3. Transfer of the business share

The transfer of the business share corresponding to the unpaid capital contribution might be an evident solution in case there is a buyer. In case the shareholder partly provided the capital contribution, his business share can be divided so he shall only sell the part proportionate to the unpaid capital contribution. Taking into account the person of the buyer the Civil Code differentiates between the below scenarios:

a. Transfer to another shareholder of the company

The business share may be transferred between the shareholders of the company without any restriction. In case of the transfer between the shareholders it is irrelevant that the capital contribution has not been paid, this may only affect the market value of the business share.

b. Transfer to the company

Based on the decision of the shareholders’ meeting the company itself may acquire the business share of a shareholder. Contrary to the acquisition by a shareholder the company may only acquire those business shares in relation to which the capital contribution was fully provided. The disadvantage of this method is that the company needs to “advance” the price of the business share in form of a loan which makes it possible for the shareholder to pay the capital contribution before the transfer of the business share. Further, the shareholders’ meeting shall approve the contracts between the company and the shareholder.

c.

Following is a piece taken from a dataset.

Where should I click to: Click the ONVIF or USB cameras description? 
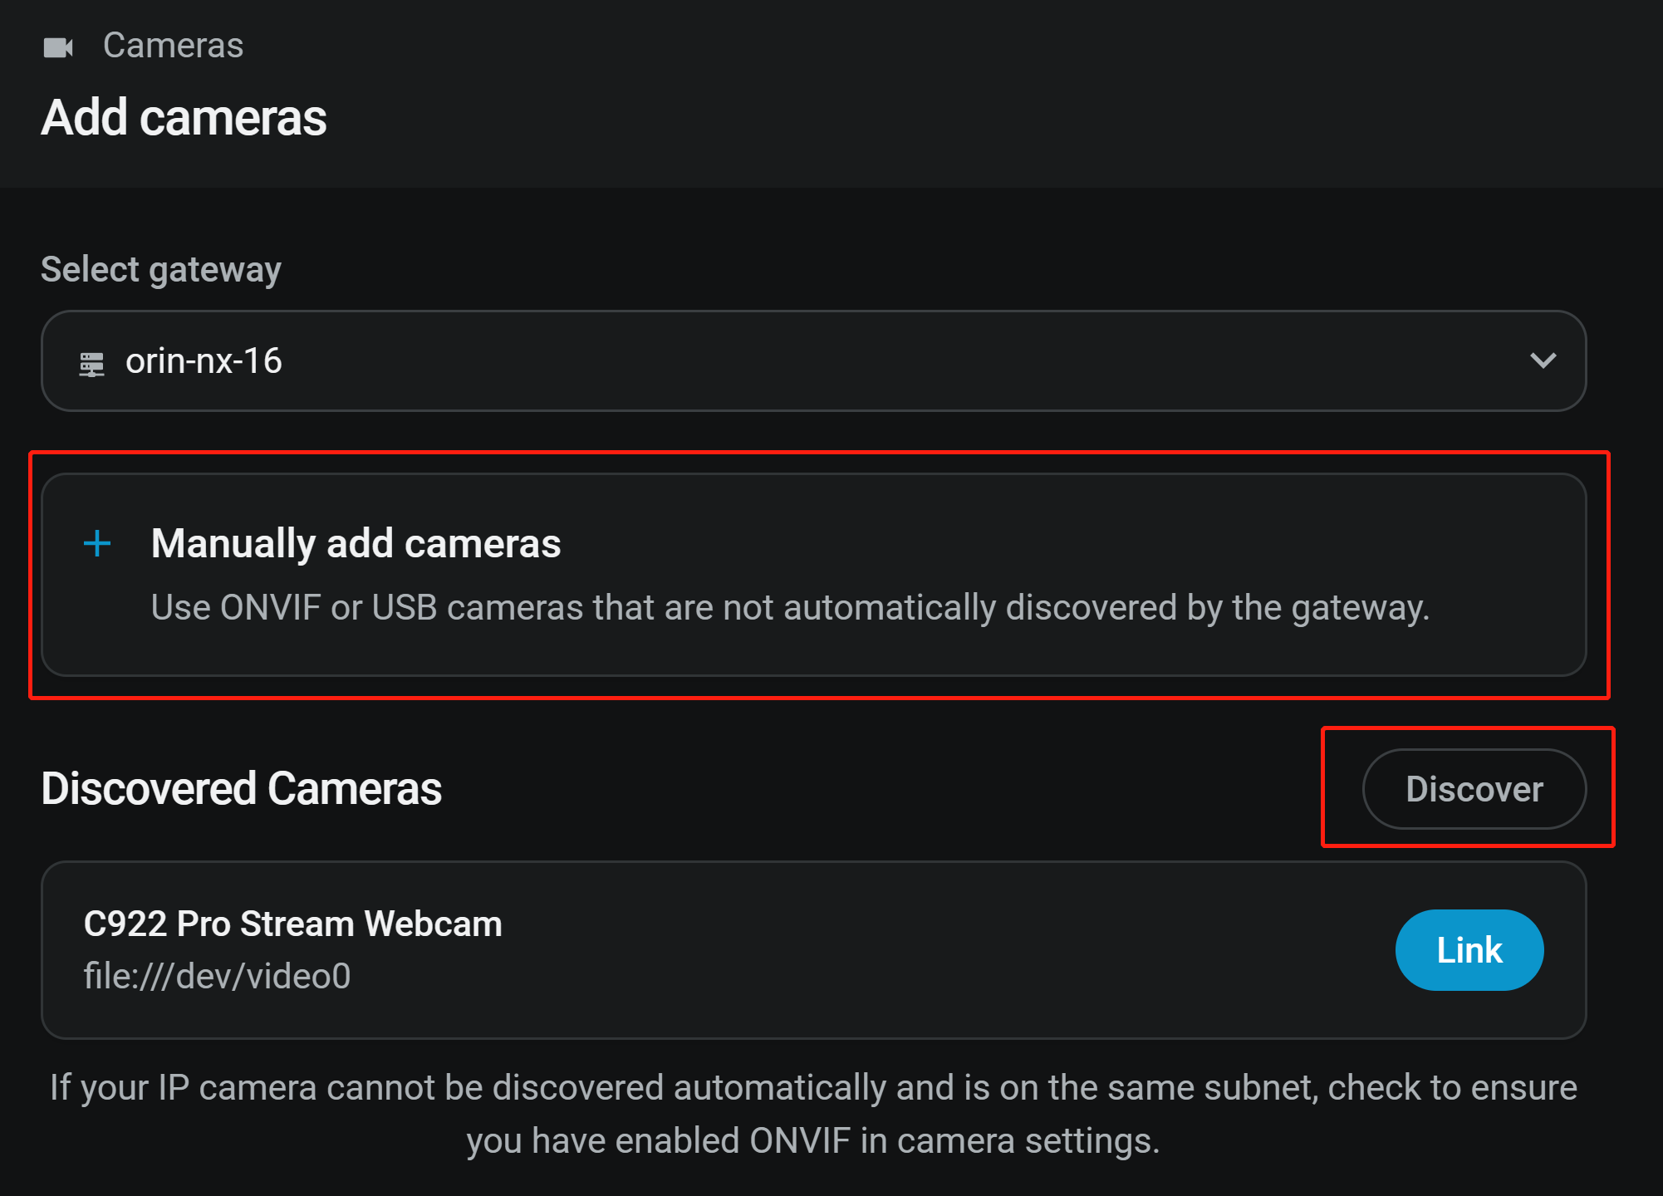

Transfer to a third party

Like in case of the acquisition by the company, the business share can only be transferred to a third party if the shareholder has fully provided the capital contribution. Thus, in this case the investor needs to provide a loan to the shareholder before the share purchase so that the shareholder can pay the capital contribution. Moreover in this case the other shareholders and the company may have pre-emption right which means that the shareholder can only sell his business share to the investor if the other shareholders or the company do not exercise their pre-emption right.

d. Conclusion

The transfer of the business share to an „internal” or „external” investor might be an evident solution. The transfer to the „internal” investor (other shareholder) does not imply a significant risk from legal point of view, the unsettled status of the business share and the risk resulting form it might discourage the external investor from buying the share. Further, the transfer to the external investor after the payment of the contribution from the loan provided by him, may raise the question that the deal was concluded by circumventing the law which might be an additional legal risk.

4. Decreasing the initial capital

Lastly, the most obvious but a more complicated and costly way is decreasing the initial capital. In this case the company decreases the initial capital with the amount of the (partly) unpaid capital contribution which will decrease the share of the affected shareholder. The shareholder will be released from his payment obligation, but his business share will be shrinking.

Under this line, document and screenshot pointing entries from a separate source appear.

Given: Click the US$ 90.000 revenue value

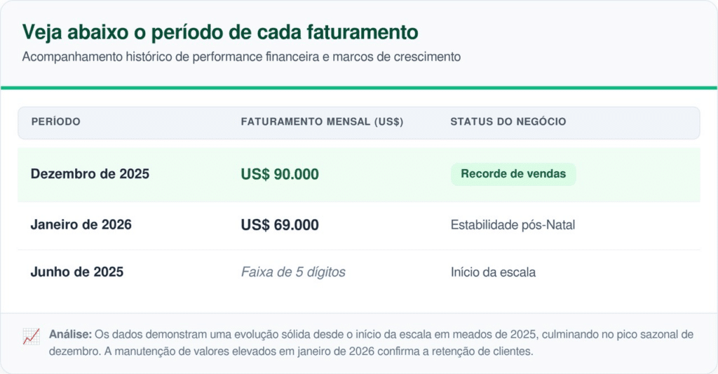Looking at the screenshot, I should (x=280, y=174).
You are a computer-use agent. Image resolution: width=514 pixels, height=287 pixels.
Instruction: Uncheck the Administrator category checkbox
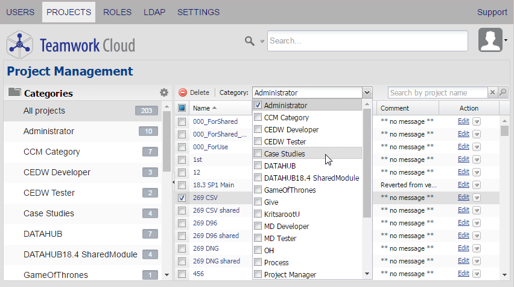click(x=258, y=106)
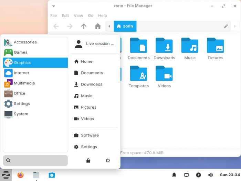The width and height of the screenshot is (241, 181).
Task: Click the home icon in file manager toolbar
Action: (98, 26)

As mentioned, the procedure is rather complex as the decision about decreasing the initial capital shall be published and the company shall inform its creditors. In case the creditors request, the company shall provide appropriate safeguards so the that divestiture will not jeopardize the settlement of the creditors’ claims.

The long and costly procedure may be such a disadvantage in the practice which makes it worth to consider the other solutions.

5. Summary

It is proposed to prevent the capital-related problem of a limited liability company. The Civil Code provides more options to solve the issue which might make it possible to avoid the exclusion of the affected shareholder. Before taking the decision, we advise to think over the advantages and disadvantages of each solution so that the company and the shareholder will be able to choose the most optimal scenario.